Na opinião da investigadora, a própria ética será obrigada a apresentar-se como um domínio com uma dimensão empírica e calculável em termos computacionais. Perante a tentação de trazer a ética para um domínio de cálculo que a filosofia também questiona, suscita-se a perspectiva de que, num mundo dominado pela tecnologia, tudo o que está diante de nós é material calculável. Parece haver, por trás de tudo, uma metafísica que nos convida a achar que não surge qualquer fricção quando se instala a própria ética num domínio mecanizável e computacional, sendo questões de fundo que exigem tempo e reflexão e depois do trabalho concreto. A investigadora salienta a urgência de gestão e do concreto computacional quando se exige rapidez para as questões efectivas e se querem resolver os problemas.

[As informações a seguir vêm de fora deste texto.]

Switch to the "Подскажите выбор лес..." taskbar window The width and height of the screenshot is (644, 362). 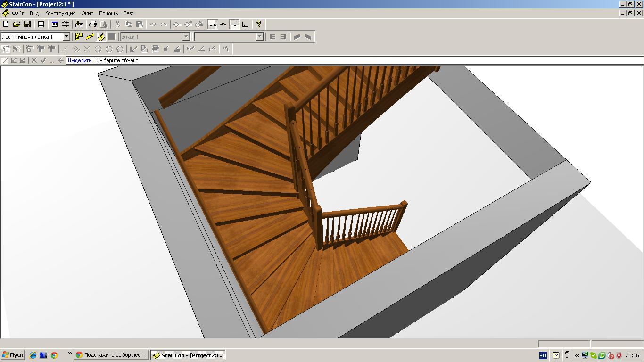tap(111, 355)
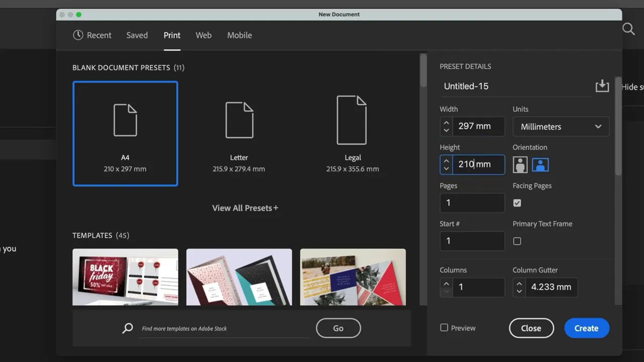
Task: Select the Letter document preset
Action: click(x=239, y=133)
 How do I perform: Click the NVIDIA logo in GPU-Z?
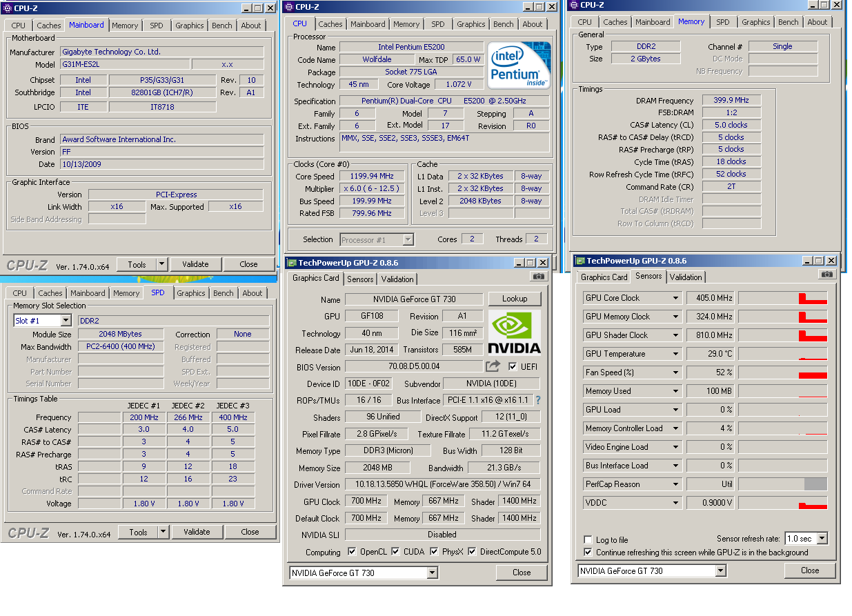514,332
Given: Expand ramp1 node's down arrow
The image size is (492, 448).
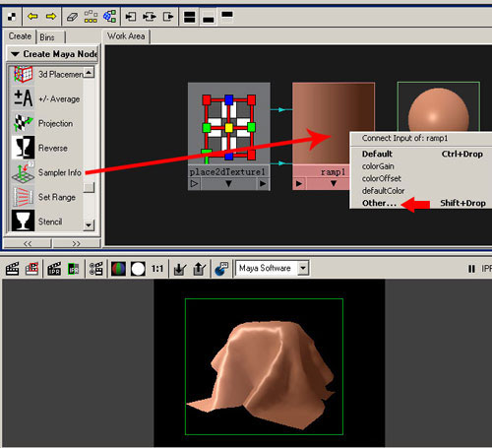Looking at the screenshot, I should [334, 183].
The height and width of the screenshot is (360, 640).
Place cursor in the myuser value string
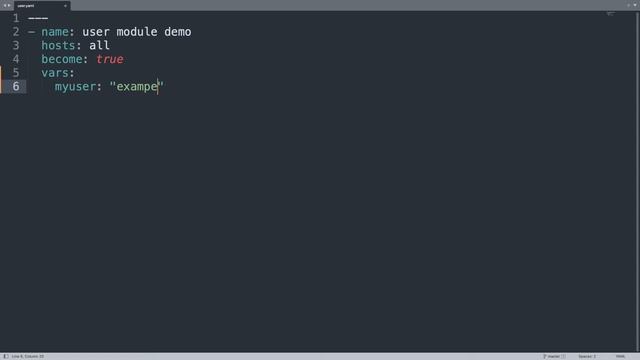(x=137, y=87)
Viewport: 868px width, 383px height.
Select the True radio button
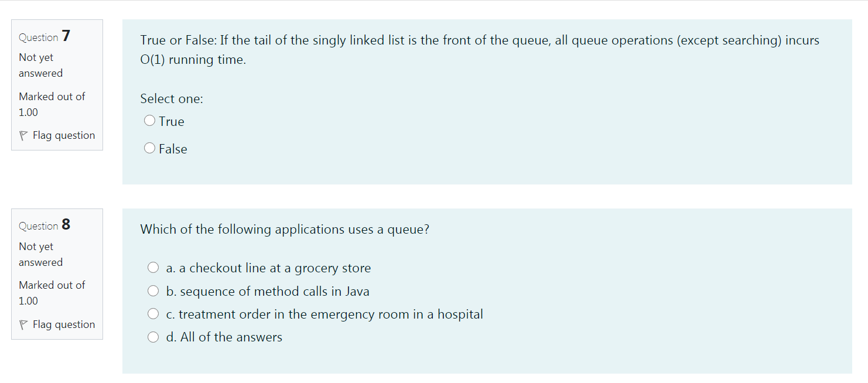coord(150,121)
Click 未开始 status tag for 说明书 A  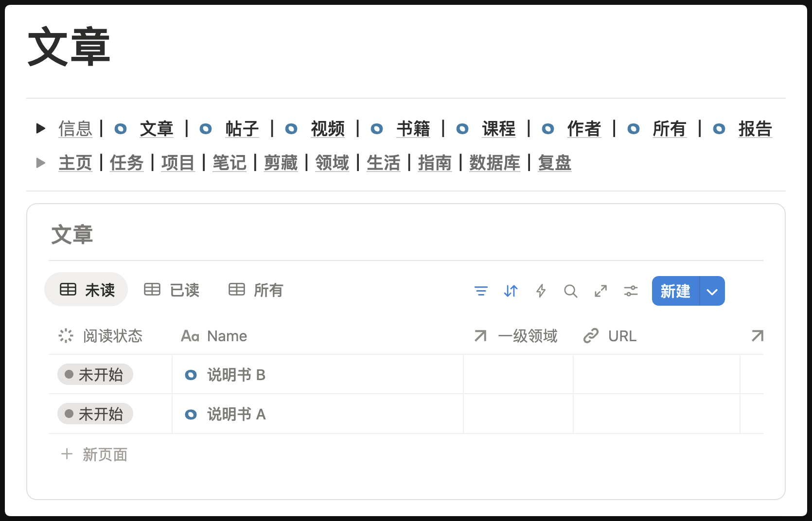[x=95, y=414]
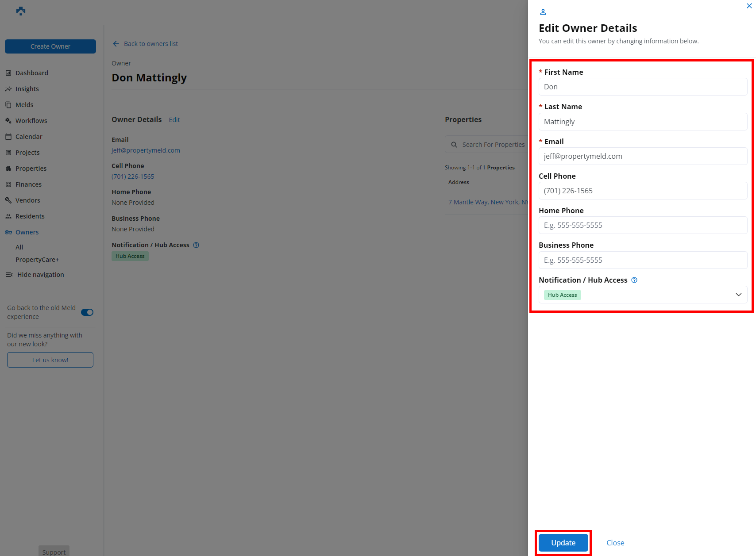This screenshot has width=756, height=556.
Task: Click help icon beside Notification / Hub Access field
Action: [x=634, y=280]
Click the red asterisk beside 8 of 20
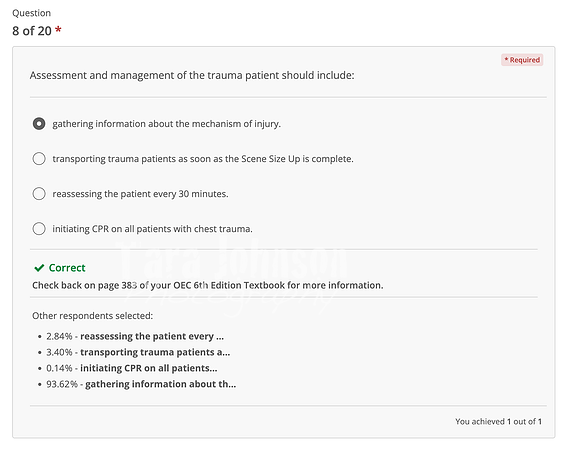The height and width of the screenshot is (450, 571). (58, 30)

A professora chama igualmente a atenção para o facto de a mesa-redonda se chamar «Ética e Trabalho Híbrido: Reflexos e Reflexões». Suscita que existe um raciocínio quase darwinista em relação à novidade e que é quase sempre pensada como uma oportunidade, sendo que a evolução pode igualmente significar a extinção de uma espécie. Sugere por isso a maior ponderação sobre este tema.
Conclui afirmando que há muitos anos, havia quem afirmasse que era muito difícil ser um cientista virtuoso, pois há muitas observâncias implicadas. Diz a investigadora que hoje em dia é muito mais difícil ser um empresário virtuoso.
Em modo de conclusão, cientes da importância de se conhecer muito bem os colaboradores, as pessoas, e de para isso termos que estar perto uns dos outros, não nos podendo deixar atrás de um qualquer ecrã, cientes do muito que foi partilhado neste espaço e neste tempo desta mesa-redonda sobre Perspetivas em Diálogo, mas também cientes do tanto que ficou por partilhar, Sofia Salgado lembrou que este estudo convida a futuros contributos e reflexões sobre o tema.